J’ai eu deux maîtres, en vérité : Dervaux et Boulez. J’ai d’abord remporté mon Prix de direction avec Dervaux (et c’est Charles Munch qui me l’a remis !). J’ai été éduqué musicalement et professionnellement par lui, que j’ai eu la joie de pouvoir inviter, plus tard, quand j’ai fondé l’Orchestre national de Lille, en 1976. Après Dervaux, j’ai été travailler avec Pierre Boulez en Suisse.
YR — Dervaux et Boulez… ce n’est pas, à première vue, le même genre de beautés…
J-CC — Je n’ai jamais été sectaire. J’ai au contraire toujours voulu nourrir un bon éclectisme. Je pars du principe qu’il y a toujours quelque chose à prendre dans les différents styles. Au fond, qu’est-ce que le style ? C’est l’identification. Et l’identification d’une œuvre ou d’une œuvre d’art permet de comprendre beaucoup de choses. Dervaux était en effet un chef d’orchestre « à l’ancienne ». Boulez, quant à lui, se voulait le tenant d’une certaine garde que d’aucuns appelaient l’avant-garde — on se demande quelle garde ! —, mais il était surtout un formidable professionnel.
YR — Et les deux ne s’illustraient pas, non plus, dans le même répertoire…
J-CC — Il valait mieux d’ailleurs que l’un ou l’autre ne s’attaquent pas à certains répertoires, qui ne leur convenaient pas nécessairement. Mais je ne vous en dirai pas plus !
YR — Entendu. Mais alors, quels sont selon vous les répertoires dans lesquels Dervaux excellait ? Quels sont les grands souvenirs que vous avez de sa direction ?
J-CC — Il faut d’abord dire que Dervaux était d’une précision exceptionnelle. Sa baguette indiquait toujours l’endroit où le musicien devait, comme on dit dans notre métier, attaquer — c’est un mot un peu violent ! Dervaux était bien sûr un grand spécialiste de la musique française, qu’il faisait admirablement bien. Il était tourné vers la création contemporaine de l’époque, mais pas la même que Boulez. Dervaux a passé une grande partie de sa vie à servir les compositeurs de son temps. Aussi simple que cela. Je me souviens de la manière dont il a, par exemple, défendu un compositeur comme Henri Tomasi, que j’ai très bien connu. Vous savez quelle flamme a animé les Marseillais d’avoir un tel musicien… Mais il y en avait bien d’autres ! Henri Dutilleux, Olivier Messiaen, des compositeurs tels que Henri Sauguet aussi. Et puis Honegger, qui n’était pas français mais suisse. À propos : savez-vous que Honegger m’a fait sauter sur ses genoux ici, dans la pièce où nous nous trouvons ? Nous avions en commun une passion pour les locomotives. Arthur Honegger a dédié sa sonate pour alto à mon grand-père Henri Casadesus. Mais ce qui m’intéressait, moi, c’était de parler avec Honegger de courses de voitures, et de locomotives. Il a composé, bien entendu, Pacific 231 en hommage à la fameuse locomotive. J’ai eu la joie plus tard d’enregistrer son Roi David.

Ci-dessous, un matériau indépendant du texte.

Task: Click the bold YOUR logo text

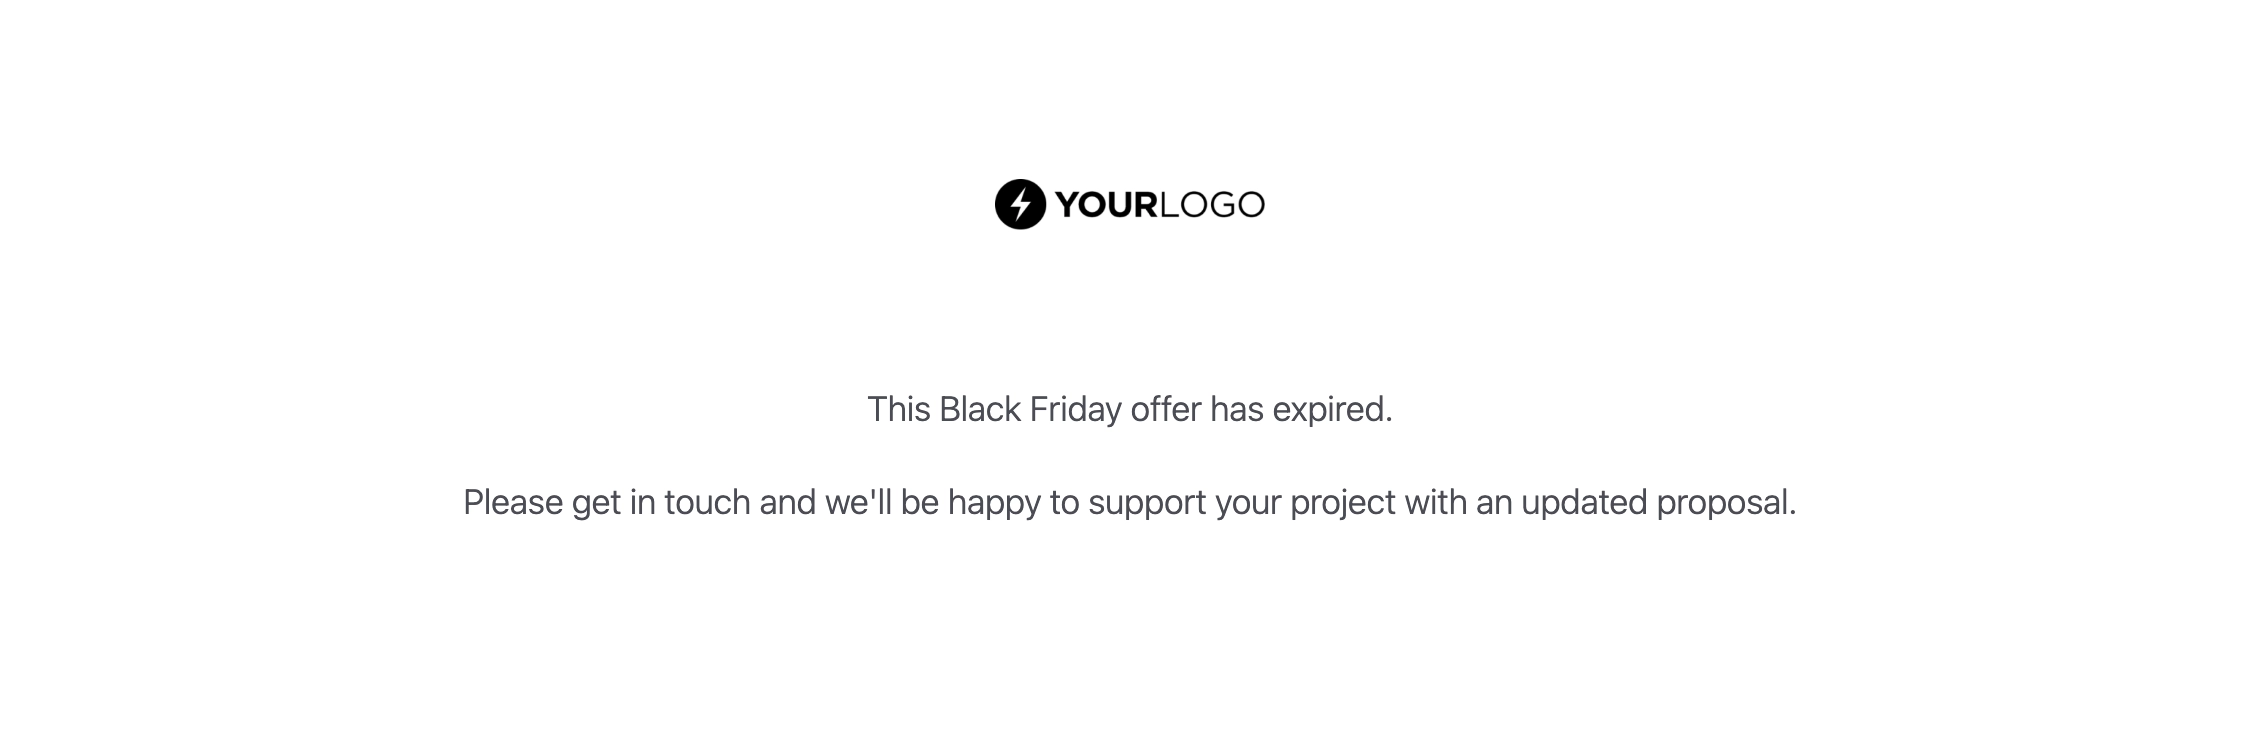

YR — L’un des jobs du chef d’orchestre, c’est aussi d’accompagner le concerto qui figure souvent au programme. Je me souviens que Dervaux était en concert un accompagnateur extraordinairement sympathique, bienveillant, avec ses solistes. J’ai pu m’en rendre compte en suivant les épreuves d’un concours de piano à la fin des années 70…
J-CC — Parce que on doit aider le soliste, pas le gêner ! Vous avez des chefs d’orchestre qui ne savent pas accompagner, il est vrai. À l’opéra, c’est pareil, c’est même encore plus difficile, parce qu’il faut tenir compte de la respiration des chanteurs, de la distance aussi... J’ai adoré l’opéra, j’ai débuté dans l’opérette puis j’ai dirigé à l’Opéra-Comique puis à l’Opéra de Paris. Accompagner, c’est la complémentarité absolue de notre métier. J’ai adoré accompagner.
YR — Vous avez étudié la direction d’orchestre avec Dervaux à l’École normale puis avec Boulez. Quelle était la différence ?
J-CC — Avec Boulez, il s’agissait à proprement parler de cours d’interprétation. À Bâle. Dervaux nous enseignait avant tout ce que doit être la position d’un jeune musicien qui veut devenir chef d’orchestre, devant un orchestre. Il ne prétendait pas nous apprendre l’interprétation, ce qui est très personnel. Il professait d’ailleurs, et je suis assez d’accord avec lui, que l’interprétation, ça ne s’enseigne pas à la direction d’orchestre. L’interprétation, c’est une philosophie, une capacité à se glisser dans les habits d’un compositeur dont on a mûri la pensée ; essayer de trouver son propre chemin dans la pensée du son, indispensable pour transporter un orchestre et le public. Il s’agit de ne jamais se mettre devant la musique, mais derrière elle ; de la servir et avant tout, ce qui n’est pas toujours le plus facile, de… jouer ce qui est écrit. Ensuite seulement s’exprime le tempérament de chacun, le tempo de chacun. Nous avons tous un tempo qui nous est propre. Le cœur bat plus ou moins vite chez les uns ou les autres… Il faut l’unité organique dans une œuvre. Tout cela nécessite une immense réflexion pour trouver son propre chemin. Mais aussi : il y a des choses qu’il ne faut pas faire ! Et Dervaux était toujours là pour nous l’apprendre. Boulez aussi, et dans des répertoires souvent très complexes.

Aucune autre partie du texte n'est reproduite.